Monday, July 03, 2017

Who did the New York Times pick to write a review of a Palestinian novel? What is worse than Orientalism?

The New York Times picks this right-wing anti-Palestinian Lebanese (formerly a publisher of a soft-pornographic magazine intended for Gulf royal markets) to write about a Palestinian novel.  Look at the title: " A Palestinian Novel Unearths Dirty Secrets in the Arab World".  Can you imagine an article in the Times with a headline about the "dirty secrets of Jewish society" or of "Israeli society"? Can you imagine the uproar?  And no matter how stupid a person can be belonging to a "native" culture, racist and bigoted expressions are welcomed: "We are a people of dirty secrets hiding beneath a veil of fake morality. ".  Dirty secrets? Other societies don't have them?

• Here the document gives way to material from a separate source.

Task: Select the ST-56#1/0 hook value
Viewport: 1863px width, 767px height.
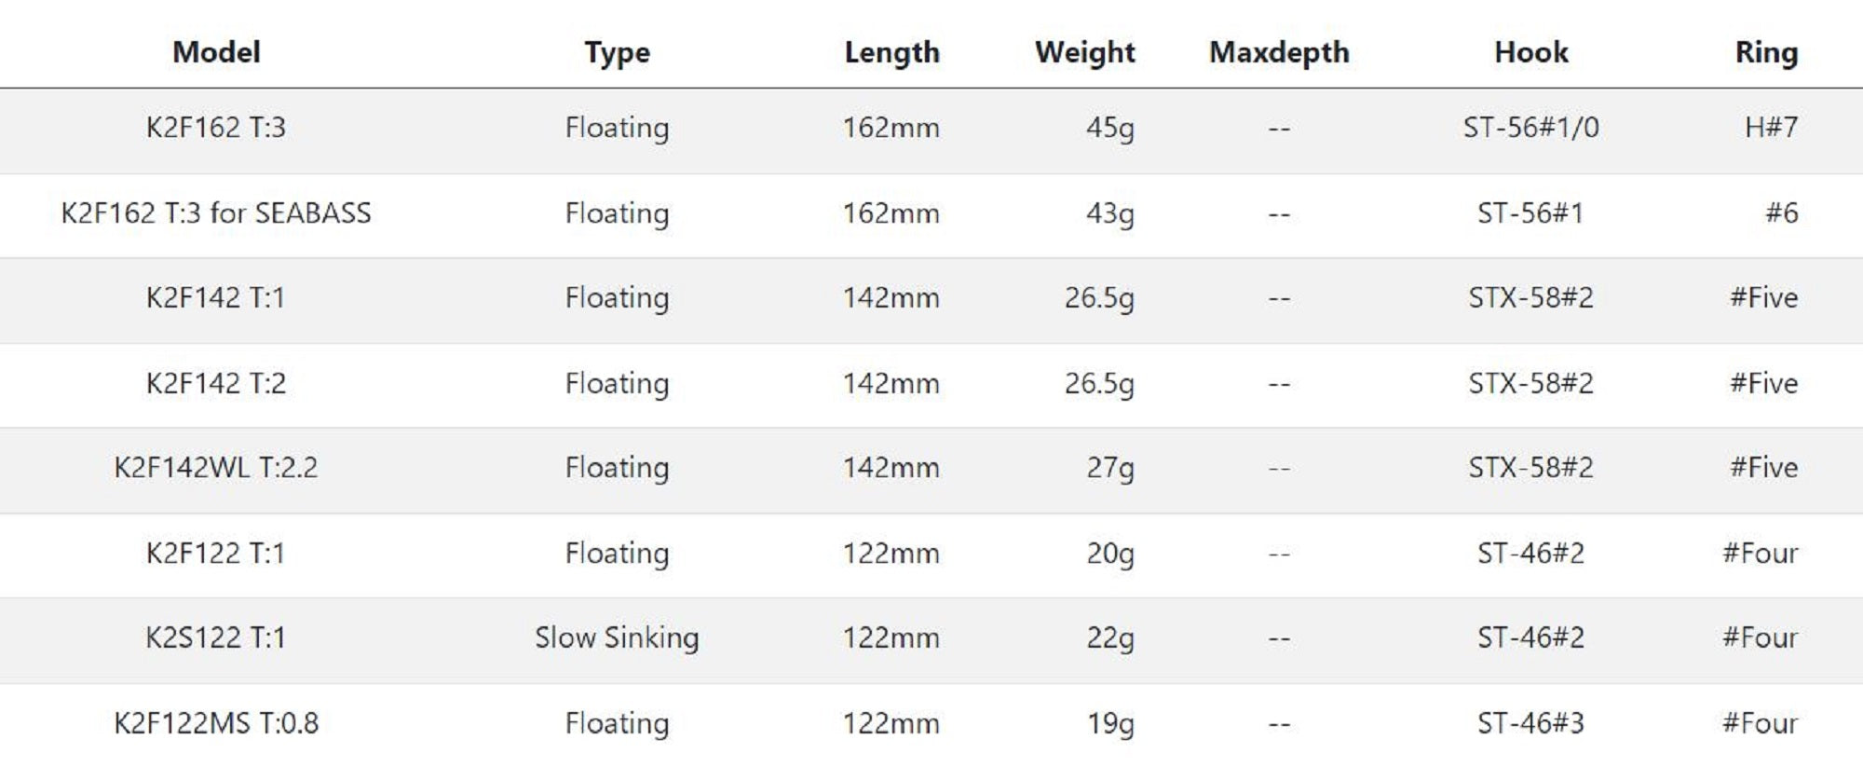Action: pos(1530,128)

Western societies don't have "fake moralities"?  The land of "puritanical protistan morality" is the biggest producer of pornography in the world.  Look at this: "Indeed, being an Arab today means you need to master the art of denial."  Other societies don't have the art of denial. The West is based on truth and candor. Look at the dispicable language she uses about Palestinian society: "It did not shy away from exposing the ugliness, the desperateness, the corruption, the loss of purpose, the unavoidable wrong turns and the uncomfortable truths of life in Ramallah after the second intifada."  She then links the ugliness to the aftermath of the second intifada. She basically means that if the Palestinians were to surrender completely to Israeli occupation, they may enjoy beauty of occupation.  She is introduced in the West as a "writer" and "poet": I would give you my farm (I don't have one) if you can find an Arab at random who knows who she is (except those who watch her as a judge of Lebanese beautify pageants on sleazy Lebanese TV stations, like LBC TV.  It is rather amusing that the New York Times picks someone who has never had any connection to Palestinian literature or cause to write about Palestinian literature and cause.  But then again: this is the New York Times.  I would flatter Haddad if I accuse her of suffering the problems of classical Orientalism.  Classical Orientalism had the qualities of knowledge, scholarly diligence, erudition, intellectual curiosity, and philological mastery--qualities of which Ms. Haddad has none.  

PS A friend wrote about this: "The words Israel or occupation are not mentioned in the article. The inhabitants might as well be living on Mars (or in a zoo)."